Minister of Justice
- Monarch: Faisal II
- Prime Minister: Ahmad Mukhtar Baban
- Preceded by: Abdul Rasul al-Khalisi
- Succeeded by: Mustafa Ali

Personal details
- Born: Jamil Abdul Wahab Abdul Razzaq 1913 Baghdad, Ottoman Iraq
- Died: 1973 (aged 59–60)

= Jamil Abdul Wahab =

Iraqi lawyer, judge, and politician (1913-1973)

Jamil Abdul Wahab Abdul Razzaq (Note: جميل عبد الوهاب عبد الرزاق) (1913 – 1973) was an Iraqi lawyer, judge and politician. He held various ministerial positions during the monarchy in Iraq, where he held the posts of Minister of Education, Minister of Social Affairs and Minister of Justice.

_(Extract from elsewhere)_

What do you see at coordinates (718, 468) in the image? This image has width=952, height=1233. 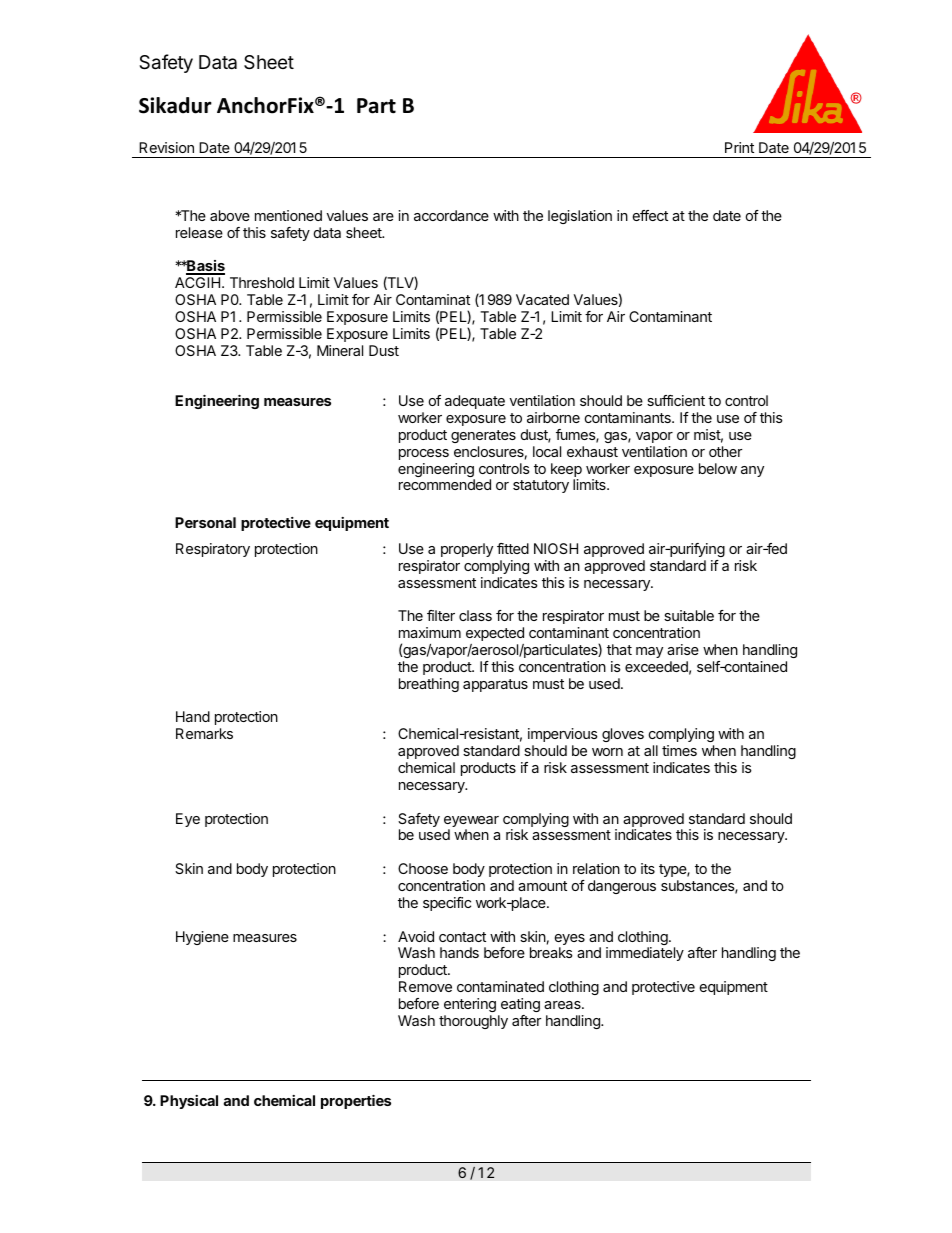 I see `below` at bounding box center [718, 468].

== Education and career ==
He completed his primary and secondary studies in Baghdad, entered the law school and graduated in 1931. He practiced the judiciary in 1933, but he left the judiciary to practice law and politics. He was elected as a deputy for the Diyala Brigade in 1940 and 1943, and he was elected as a barrister for lawyers twice in 1943 and then in 1944. He held the position of Captain of Lawyers in 1946 succeeding Najib al-Rawi, but Najib al-Rawi was back to the position of Captain before the end of the year when Jamil Abdel-Wahab held the position of Minister in the ninth ministry of Nuri Al-Said.

He was also appointed ambassador to Iraq in Beirut in 1955, and was the last minister of justice in the royal era.

He disappeared from view after the 1958 Iraqi Military Coup until he fled to Lebanon, and he died in London in 1973.